■ **TASK INSTRUCTIONS**
Please quote every row below verbatim.

Data items

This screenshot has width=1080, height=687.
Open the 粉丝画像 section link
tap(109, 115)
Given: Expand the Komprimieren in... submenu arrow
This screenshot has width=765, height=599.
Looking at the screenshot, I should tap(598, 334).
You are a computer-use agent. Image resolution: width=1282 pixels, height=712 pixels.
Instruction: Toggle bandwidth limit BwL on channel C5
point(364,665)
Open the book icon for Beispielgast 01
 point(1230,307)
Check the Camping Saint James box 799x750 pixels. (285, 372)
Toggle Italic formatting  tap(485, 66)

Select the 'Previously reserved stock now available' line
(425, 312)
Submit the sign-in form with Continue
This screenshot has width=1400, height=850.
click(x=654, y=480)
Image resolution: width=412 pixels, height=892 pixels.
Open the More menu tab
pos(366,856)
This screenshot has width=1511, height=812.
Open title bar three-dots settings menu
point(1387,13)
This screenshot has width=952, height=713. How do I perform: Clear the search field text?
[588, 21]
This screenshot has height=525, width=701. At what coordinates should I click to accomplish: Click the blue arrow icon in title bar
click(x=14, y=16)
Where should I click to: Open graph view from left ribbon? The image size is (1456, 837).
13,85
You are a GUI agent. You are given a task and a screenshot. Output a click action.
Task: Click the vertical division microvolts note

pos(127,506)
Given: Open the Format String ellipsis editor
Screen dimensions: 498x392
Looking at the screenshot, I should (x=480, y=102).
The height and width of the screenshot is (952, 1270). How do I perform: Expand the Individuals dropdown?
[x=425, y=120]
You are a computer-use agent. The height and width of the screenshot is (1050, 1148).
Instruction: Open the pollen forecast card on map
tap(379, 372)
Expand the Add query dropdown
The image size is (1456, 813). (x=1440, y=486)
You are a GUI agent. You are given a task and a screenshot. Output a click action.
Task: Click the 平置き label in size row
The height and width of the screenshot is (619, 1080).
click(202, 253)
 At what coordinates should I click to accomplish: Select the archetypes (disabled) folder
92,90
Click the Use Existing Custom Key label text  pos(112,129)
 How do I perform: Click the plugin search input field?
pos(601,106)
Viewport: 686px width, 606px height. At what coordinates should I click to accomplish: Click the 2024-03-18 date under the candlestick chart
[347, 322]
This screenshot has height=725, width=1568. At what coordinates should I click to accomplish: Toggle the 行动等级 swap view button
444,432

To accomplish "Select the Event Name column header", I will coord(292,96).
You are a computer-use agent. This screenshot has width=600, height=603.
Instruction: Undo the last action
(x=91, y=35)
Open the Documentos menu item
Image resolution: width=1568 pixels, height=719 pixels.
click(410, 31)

■ **REPLY**
This screenshot has width=1080, height=687.
Open the 粉丝画像 section link
tap(109, 115)
Given: Expand the Komprimieren in... submenu arrow
This screenshot has width=765, height=599.
Looking at the screenshot, I should tap(598, 334).
You are a computer-use agent. Image resolution: width=1282 pixels, height=712 pixels.
Instruction: Toggle bandwidth limit BwL on channel C5
point(364,665)
Open the book icon for Beispielgast 01
 point(1230,307)
Check the Camping Saint James box 799x750 pixels. (285, 372)
Toggle Italic formatting  tap(485, 66)

Select the 'Previously reserved stock now available' line
(425, 312)
Submit the sign-in form with Continue
This screenshot has width=1400, height=850.
click(x=654, y=480)
Image resolution: width=412 pixels, height=892 pixels.
Open the More menu tab
pos(366,856)
This screenshot has width=1511, height=812.
Open title bar three-dots settings menu
point(1387,13)
This screenshot has width=952, height=713. How do I perform: Clear the search field text?
[588, 21]
This screenshot has height=525, width=701. At what coordinates should I click to accomplish: Click the blue arrow icon in title bar
click(x=14, y=16)
Where should I click to: Open graph view from left ribbon? The image size is (1456, 837).
13,85
You are a GUI agent. You are given a task and a screenshot. Output a click action.
Task: Click the vertical division microvolts note

pos(127,506)
Given: Open the Format String ellipsis editor
Screen dimensions: 498x392
Looking at the screenshot, I should (x=480, y=102).
The height and width of the screenshot is (952, 1270). How do I perform: Expand the Individuals dropdown?
[x=425, y=120]
You are a computer-use agent. The height and width of the screenshot is (1050, 1148).
Instruction: Open the pollen forecast card on map
tap(379, 372)
Expand the Add query dropdown
The image size is (1456, 813). (x=1440, y=486)
You are a GUI agent. You are given a task and a screenshot. Output a click action.
Task: Click the 平置き label in size row
The height and width of the screenshot is (619, 1080).
click(202, 253)
 At what coordinates should I click to accomplish: Select the archetypes (disabled) folder
92,90
Click the Use Existing Custom Key label text  pos(112,129)
 How do I perform: Click the plugin search input field?
pos(601,106)
Viewport: 686px width, 606px height. At what coordinates should I click to accomplish: Click the 2024-03-18 date under the candlestick chart
[347, 322]
This screenshot has height=725, width=1568. At what coordinates should I click to accomplish: Toggle the 行动等级 swap view button
444,432

To accomplish "Select the Event Name column header", I will coord(292,96).
You are a computer-use agent. This screenshot has width=600, height=603.
Instruction: Undo the last action
(x=91, y=35)
Open the Documentos menu item
Image resolution: width=1568 pixels, height=719 pixels.
click(410, 31)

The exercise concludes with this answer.